Ватман игрался с кинжалом, как дитя с погремушкой, и глаза его были теперь не белые, а бездонно-алые.
— Отпусти парня, Ватман, — сурово повторил Лёдник.
— А если не отпущу, что ты мне сделаешь? — насмешливо спросил наемник.
— А вот что! — Лёдник поднял руку, и из-за деревьев, что росли вокруг имения, показались люди. Много людей. Не жолнеры — мужики. В свитках, в полотняных рубахах. Но с вилами, косами, топорами, цепами, а кое-кто — с ружьями и гаковницами. Особенно опасно выглядели пришельцы, вооруженные саблями и пистолетами, одетые в вывернутые кожухи. У них были суровые, обветренные лица людей, привыкших скрываться, защищаться, спать на голой земле. Прантиш узнал некоторых. Это же те, что приходили к проклятой мельнице, где Лёдник спасал обвиненную в ведьмарстве Саклету. Лесные братья и жители деревни Корытники, где Лёдник лечил и раздавал деньги. Конечно, за всемогущим доктором они сейчас пойдут куда скажет. Да и пан Агалинский, очевидно, сдержал слово и улучшил своим подданным, которые пекли хлеб из коры, условия жизни.
— Они не испугаются и не отступят, Ватман, — сурово проговорил Балтромей. — Ты со своей компанией учиняешь откровенный наезд на имение шляхтича. Любой суд признает, что его хозяева имели право вооружить своих людей и защищаться. Отступись. Разбитый кувшин не склеишь. Панны Богинской больше нет — есть пани Агалинская, а ее муж отказался от приданого, и оснований судиться нет.
Ватман ненавидяще прищурил бешеные глаза.
— Тварь ты скользкая, доктор. Сколько ты еще будешь возникать на моем пути? Ни в море не утонул, ни в Ангельщине не убили. И даже за то, что ни с чем приехал, паны тебе простили. Может, ты колдовство употребляешь? Тем более обязан тебя остановить.

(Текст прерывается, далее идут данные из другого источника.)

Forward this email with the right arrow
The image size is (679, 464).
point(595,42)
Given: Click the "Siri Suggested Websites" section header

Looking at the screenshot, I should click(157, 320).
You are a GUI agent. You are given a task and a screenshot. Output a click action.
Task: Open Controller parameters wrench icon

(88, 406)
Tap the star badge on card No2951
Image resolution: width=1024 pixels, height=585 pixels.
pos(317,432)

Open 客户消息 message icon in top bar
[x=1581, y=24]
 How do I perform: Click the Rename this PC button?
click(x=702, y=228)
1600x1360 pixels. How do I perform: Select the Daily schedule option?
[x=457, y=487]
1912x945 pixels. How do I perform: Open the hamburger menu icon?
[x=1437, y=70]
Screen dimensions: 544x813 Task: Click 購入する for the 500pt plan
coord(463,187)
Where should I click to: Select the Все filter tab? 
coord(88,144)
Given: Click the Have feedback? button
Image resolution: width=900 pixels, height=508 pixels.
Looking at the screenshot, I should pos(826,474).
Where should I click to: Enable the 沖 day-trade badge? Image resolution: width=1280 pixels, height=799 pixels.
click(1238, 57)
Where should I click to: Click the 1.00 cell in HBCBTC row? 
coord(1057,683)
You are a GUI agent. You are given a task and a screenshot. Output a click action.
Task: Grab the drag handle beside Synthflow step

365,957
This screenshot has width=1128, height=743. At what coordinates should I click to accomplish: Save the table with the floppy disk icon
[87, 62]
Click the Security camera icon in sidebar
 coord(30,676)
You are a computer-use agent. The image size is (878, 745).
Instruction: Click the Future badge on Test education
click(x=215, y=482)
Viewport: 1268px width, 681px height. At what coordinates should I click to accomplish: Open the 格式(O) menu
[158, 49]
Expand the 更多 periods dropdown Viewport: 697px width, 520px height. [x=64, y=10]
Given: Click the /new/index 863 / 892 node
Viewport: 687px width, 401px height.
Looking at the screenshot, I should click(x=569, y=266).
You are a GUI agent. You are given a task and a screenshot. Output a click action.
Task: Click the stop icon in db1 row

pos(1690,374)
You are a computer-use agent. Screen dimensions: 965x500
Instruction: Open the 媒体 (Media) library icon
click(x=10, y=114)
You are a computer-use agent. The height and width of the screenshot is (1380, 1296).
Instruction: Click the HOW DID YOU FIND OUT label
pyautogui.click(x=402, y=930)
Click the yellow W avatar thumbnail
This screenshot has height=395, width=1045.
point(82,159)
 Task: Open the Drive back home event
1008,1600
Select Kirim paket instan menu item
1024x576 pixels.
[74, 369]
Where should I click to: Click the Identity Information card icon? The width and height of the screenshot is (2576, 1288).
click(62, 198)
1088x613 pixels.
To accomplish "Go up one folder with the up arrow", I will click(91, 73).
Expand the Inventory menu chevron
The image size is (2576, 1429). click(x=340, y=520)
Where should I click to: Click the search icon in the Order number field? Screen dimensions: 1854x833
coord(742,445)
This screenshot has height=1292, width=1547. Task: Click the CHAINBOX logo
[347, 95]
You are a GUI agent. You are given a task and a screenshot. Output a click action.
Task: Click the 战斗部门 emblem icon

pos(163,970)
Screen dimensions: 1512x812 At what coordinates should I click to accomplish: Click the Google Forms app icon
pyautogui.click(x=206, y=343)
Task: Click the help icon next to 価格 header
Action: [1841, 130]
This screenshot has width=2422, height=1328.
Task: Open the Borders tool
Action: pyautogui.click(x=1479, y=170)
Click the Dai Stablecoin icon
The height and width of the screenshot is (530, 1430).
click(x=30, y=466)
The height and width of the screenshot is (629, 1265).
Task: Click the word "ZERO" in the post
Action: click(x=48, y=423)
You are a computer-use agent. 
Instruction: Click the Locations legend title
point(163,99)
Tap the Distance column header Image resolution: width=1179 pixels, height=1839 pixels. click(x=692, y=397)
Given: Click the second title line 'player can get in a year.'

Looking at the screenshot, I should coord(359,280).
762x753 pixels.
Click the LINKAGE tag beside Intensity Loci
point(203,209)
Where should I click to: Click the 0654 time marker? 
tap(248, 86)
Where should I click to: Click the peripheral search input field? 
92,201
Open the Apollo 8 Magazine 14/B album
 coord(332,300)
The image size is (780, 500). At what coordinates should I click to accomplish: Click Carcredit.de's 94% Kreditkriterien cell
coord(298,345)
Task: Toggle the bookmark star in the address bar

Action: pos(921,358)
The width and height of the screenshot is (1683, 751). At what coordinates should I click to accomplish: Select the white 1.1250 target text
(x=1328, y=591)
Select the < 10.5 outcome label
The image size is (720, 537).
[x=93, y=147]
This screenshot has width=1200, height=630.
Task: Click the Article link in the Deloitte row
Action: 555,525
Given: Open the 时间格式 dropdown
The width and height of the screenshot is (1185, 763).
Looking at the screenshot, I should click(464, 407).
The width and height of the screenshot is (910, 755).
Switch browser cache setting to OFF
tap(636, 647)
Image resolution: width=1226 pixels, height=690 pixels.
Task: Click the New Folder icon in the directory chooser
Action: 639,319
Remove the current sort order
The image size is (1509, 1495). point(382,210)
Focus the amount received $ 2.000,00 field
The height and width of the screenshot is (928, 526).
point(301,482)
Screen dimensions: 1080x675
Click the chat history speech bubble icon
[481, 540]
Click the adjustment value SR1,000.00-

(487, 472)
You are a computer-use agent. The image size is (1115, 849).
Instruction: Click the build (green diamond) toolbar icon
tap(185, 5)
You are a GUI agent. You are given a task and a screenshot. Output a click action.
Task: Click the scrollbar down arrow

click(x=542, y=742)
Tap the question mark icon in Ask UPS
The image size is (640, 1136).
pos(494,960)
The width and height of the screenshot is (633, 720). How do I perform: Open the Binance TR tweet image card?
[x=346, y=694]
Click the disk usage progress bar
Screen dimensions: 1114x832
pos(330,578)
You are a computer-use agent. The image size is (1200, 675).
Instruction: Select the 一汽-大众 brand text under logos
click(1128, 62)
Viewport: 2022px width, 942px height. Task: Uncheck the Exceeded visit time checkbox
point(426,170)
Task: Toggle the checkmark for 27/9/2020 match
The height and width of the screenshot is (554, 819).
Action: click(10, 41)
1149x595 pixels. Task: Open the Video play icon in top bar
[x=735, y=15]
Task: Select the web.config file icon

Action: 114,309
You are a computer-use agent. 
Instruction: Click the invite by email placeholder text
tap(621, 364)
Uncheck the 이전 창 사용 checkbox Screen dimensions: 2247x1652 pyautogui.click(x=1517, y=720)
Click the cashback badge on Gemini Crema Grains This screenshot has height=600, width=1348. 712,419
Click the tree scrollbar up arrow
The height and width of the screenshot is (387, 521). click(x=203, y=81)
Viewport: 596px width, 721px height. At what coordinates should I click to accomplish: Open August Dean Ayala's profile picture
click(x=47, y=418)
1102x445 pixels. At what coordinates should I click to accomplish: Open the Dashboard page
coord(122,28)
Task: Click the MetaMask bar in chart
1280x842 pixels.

Наемник положил руку на эфес сабли.
— Давай так. Мы с тобой — один на один. До смерти. Если ты победишь — мои люди уйдут. Никого не тронут. Слышите? — повернулся к команде, те загудели в знак согласия. — А если победа за мной. — Ватман зловеще усмехнулся, — уйдут твои люди.
— Ты можешь просить только о том, чтобы вам позволили уйти, — строго промолвил Лёдник. — И сейчас же отпусти пана Вырвича, иначе никаких переговоров!
Наемники Ватмана мрачно столпились в кучку вокруг предводителя, целиться им приходилось во все стороны — так как и слуги из имения опомнились и присоединились к защите от наезда. Преимущество явно было не на стороне посланцев князя Богинского.
— Отпущу этого вруна, если согласишься на дуэль! — заявил Ватман.
— Бутрим, не соглашайся! — прокричал Прантиш, пытаясь вывернуться из рук наемников. — Это ловушка! Мы и так победим!
— Пан доктор, позвольте, мы их перестреляем, как тетеревов! — воскликнул из-за дерева мужик, у которого от нетерпения ружье подрагивало в руках. — У нас охотники — в глаз белке попадают!
Ватманские люди уныло переглянулись — желания героически умирать за чужое дело у них точно не было. И Ватман не мог этого не понимать.
— Давай, Герман, не дури. — ворчливо проговорил Лёдник. — Сам видишь — шансов у вас нет. Просто отпустите парня и безо всяких дуэлей уходите. Нечего кровь понапрасну лить, ни свою, ни чужую. И так ее слишком много проливается.